((

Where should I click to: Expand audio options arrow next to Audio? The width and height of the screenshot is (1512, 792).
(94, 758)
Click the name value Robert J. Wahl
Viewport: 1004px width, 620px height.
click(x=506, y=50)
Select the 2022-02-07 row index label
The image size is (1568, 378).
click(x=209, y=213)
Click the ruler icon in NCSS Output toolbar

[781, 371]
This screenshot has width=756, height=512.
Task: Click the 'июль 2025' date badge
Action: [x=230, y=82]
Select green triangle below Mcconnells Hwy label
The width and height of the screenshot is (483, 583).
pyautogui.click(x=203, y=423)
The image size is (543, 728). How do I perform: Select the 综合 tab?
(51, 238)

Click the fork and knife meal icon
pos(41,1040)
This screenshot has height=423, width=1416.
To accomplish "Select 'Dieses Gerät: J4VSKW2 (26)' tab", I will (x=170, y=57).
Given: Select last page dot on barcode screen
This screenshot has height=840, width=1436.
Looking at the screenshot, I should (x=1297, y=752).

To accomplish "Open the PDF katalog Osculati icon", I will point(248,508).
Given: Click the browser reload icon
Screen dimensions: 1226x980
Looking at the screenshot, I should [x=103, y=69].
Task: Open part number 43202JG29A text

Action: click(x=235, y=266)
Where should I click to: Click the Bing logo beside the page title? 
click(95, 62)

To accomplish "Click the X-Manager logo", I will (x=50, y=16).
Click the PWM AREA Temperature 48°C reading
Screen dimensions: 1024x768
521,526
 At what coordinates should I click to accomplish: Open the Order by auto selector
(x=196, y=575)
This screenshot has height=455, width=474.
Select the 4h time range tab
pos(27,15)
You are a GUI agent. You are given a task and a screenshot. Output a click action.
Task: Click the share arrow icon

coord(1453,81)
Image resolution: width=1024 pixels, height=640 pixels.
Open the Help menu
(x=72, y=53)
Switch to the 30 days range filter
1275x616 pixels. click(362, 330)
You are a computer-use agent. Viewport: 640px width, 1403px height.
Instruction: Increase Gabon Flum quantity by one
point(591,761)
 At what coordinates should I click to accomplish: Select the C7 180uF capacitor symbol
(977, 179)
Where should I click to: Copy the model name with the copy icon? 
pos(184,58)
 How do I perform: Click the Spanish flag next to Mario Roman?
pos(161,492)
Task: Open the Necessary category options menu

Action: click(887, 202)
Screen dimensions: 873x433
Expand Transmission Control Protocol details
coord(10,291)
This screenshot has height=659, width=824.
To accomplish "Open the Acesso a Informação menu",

))

◆ Exercise objective ◆
Only one stretch of the records above is wanted: the lines between the one holding "Task: Open part number 43202JG29A text" and the one holding "Image resolution: width=1024", inclusive, reproduced exactly.

◆ Answer space ◆
Task: Open part number 43202JG29A text

Action: click(x=235, y=266)
Where should I click to: Click the Bing logo beside the page title? 
click(95, 62)

To accomplish "Click the X-Manager logo", I will (x=50, y=16).
Click the PWM AREA Temperature 48°C reading
Screen dimensions: 1024x768
521,526
 At what coordinates should I click to accomplish: Open the Order by auto selector
(x=196, y=575)
This screenshot has height=455, width=474.
Select the 4h time range tab
pos(27,15)
You are a GUI agent. You are given a task and a screenshot. Output a click action.
Task: Click the share arrow icon

coord(1453,81)
Image resolution: width=1024 pixels, height=640 pixels.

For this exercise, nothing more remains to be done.